- _ASSIGNED TASK_
In the records below, begin at the line containing "Click the Ausführen" and end at the line containing "Task: Click the Calendar icon in the sidebar"; quote every line in that span exactly, including both boundary lines, and no others.

- _Stored data_
-=-=-

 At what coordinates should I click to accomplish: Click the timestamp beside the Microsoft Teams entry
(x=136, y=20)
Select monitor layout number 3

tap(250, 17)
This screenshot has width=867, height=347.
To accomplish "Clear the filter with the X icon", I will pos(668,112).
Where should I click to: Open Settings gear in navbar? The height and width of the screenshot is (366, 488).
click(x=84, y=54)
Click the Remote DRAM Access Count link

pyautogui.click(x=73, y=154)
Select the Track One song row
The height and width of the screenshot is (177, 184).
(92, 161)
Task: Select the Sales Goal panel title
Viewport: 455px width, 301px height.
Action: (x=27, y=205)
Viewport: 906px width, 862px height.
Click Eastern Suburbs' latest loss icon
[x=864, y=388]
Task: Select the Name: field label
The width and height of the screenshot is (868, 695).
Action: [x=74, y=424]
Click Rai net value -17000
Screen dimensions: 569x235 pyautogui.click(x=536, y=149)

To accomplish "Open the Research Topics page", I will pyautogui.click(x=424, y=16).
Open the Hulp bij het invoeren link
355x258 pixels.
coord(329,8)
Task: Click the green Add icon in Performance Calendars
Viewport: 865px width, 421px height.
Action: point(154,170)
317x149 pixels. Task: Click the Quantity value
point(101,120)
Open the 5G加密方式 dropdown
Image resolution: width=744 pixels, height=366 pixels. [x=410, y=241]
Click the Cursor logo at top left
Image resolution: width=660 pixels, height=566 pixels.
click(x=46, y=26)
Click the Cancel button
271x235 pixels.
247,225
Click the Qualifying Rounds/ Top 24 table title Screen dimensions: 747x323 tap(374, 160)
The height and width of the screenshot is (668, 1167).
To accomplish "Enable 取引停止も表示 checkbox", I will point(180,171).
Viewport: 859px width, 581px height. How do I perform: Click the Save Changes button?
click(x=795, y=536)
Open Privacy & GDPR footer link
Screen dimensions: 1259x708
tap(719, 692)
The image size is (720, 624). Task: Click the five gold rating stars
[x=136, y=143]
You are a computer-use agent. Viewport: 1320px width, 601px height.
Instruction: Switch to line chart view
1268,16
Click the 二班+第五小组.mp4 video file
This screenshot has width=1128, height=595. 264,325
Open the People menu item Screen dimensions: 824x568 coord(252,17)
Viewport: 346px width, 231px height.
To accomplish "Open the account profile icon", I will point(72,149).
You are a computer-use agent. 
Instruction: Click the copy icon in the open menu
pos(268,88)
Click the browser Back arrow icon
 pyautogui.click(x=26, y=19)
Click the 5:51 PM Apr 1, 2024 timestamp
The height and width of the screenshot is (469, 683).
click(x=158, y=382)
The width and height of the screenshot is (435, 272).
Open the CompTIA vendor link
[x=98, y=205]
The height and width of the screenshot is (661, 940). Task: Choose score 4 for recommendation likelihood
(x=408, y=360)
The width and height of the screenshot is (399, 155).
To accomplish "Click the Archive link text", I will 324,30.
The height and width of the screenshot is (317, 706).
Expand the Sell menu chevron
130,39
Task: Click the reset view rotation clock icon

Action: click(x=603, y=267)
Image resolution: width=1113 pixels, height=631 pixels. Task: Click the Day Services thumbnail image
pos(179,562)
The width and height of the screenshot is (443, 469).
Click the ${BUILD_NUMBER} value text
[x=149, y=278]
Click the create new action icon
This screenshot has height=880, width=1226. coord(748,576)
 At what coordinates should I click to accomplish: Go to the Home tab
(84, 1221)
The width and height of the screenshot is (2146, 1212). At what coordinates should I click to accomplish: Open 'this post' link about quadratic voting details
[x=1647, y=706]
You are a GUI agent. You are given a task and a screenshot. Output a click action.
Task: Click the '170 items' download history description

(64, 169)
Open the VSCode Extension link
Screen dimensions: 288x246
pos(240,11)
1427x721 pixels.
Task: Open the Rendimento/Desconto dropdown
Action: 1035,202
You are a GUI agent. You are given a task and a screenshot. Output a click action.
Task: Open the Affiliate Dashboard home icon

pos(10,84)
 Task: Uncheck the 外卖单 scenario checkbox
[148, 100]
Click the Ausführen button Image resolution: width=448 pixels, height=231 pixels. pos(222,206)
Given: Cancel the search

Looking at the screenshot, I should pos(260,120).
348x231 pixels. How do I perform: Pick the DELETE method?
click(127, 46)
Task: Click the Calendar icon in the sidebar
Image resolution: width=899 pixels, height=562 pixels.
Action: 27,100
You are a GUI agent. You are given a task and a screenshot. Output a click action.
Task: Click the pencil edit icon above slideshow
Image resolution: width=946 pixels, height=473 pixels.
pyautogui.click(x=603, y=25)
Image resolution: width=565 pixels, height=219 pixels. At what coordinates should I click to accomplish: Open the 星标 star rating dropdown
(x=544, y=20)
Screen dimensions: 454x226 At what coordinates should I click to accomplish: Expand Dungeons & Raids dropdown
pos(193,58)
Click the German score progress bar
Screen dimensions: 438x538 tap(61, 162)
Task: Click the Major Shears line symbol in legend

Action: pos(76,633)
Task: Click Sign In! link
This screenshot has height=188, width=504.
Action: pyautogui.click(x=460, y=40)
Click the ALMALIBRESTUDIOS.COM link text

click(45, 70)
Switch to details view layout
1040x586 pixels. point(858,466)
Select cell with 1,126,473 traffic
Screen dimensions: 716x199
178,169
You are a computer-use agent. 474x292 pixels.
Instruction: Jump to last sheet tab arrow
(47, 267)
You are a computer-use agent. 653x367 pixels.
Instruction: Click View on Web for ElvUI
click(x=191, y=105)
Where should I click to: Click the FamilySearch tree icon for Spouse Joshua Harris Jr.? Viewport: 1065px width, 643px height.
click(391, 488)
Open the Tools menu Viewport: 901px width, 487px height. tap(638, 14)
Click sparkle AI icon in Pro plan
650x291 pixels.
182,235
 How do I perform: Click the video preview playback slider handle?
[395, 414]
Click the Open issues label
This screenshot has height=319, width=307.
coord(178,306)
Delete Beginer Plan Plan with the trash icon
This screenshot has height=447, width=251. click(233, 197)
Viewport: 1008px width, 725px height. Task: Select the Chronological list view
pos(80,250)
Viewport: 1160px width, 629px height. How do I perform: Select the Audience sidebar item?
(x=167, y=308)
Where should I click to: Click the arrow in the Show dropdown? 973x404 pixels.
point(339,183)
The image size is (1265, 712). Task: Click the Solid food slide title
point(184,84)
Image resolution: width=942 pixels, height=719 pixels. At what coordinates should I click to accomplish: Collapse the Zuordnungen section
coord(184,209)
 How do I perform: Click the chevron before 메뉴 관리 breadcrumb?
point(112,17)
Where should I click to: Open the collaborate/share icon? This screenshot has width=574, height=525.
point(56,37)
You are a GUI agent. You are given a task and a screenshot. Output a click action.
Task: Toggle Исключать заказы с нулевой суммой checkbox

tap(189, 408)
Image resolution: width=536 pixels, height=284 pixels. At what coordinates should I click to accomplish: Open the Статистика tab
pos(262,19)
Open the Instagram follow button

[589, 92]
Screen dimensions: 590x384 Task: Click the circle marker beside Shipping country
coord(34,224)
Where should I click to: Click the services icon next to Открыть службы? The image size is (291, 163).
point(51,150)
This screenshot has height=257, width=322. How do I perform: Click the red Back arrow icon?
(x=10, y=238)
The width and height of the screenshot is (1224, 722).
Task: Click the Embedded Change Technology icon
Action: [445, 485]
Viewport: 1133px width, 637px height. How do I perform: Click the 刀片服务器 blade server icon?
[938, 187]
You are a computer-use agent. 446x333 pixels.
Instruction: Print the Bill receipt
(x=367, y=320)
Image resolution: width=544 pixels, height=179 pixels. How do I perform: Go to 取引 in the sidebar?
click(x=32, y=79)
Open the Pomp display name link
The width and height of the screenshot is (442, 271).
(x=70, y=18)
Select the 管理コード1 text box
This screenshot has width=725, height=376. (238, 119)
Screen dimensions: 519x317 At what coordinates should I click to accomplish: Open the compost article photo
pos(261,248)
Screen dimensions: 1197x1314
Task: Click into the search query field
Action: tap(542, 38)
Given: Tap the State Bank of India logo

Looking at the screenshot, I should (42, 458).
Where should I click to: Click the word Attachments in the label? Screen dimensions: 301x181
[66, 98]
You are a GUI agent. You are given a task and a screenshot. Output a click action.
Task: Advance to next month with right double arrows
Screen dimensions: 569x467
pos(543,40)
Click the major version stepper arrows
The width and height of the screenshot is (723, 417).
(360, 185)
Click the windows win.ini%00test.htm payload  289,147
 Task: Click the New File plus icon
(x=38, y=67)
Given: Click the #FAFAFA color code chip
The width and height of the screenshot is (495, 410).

-=-=-

- _RESPONSE BELOW_
Click the Ausführen button Image resolution: width=448 pixels, height=231 pixels. pos(222,206)
Given: Cancel the search

Looking at the screenshot, I should pos(260,120).
348x231 pixels. How do I perform: Pick the DELETE method?
click(127, 46)
Task: Click the Calendar icon in the sidebar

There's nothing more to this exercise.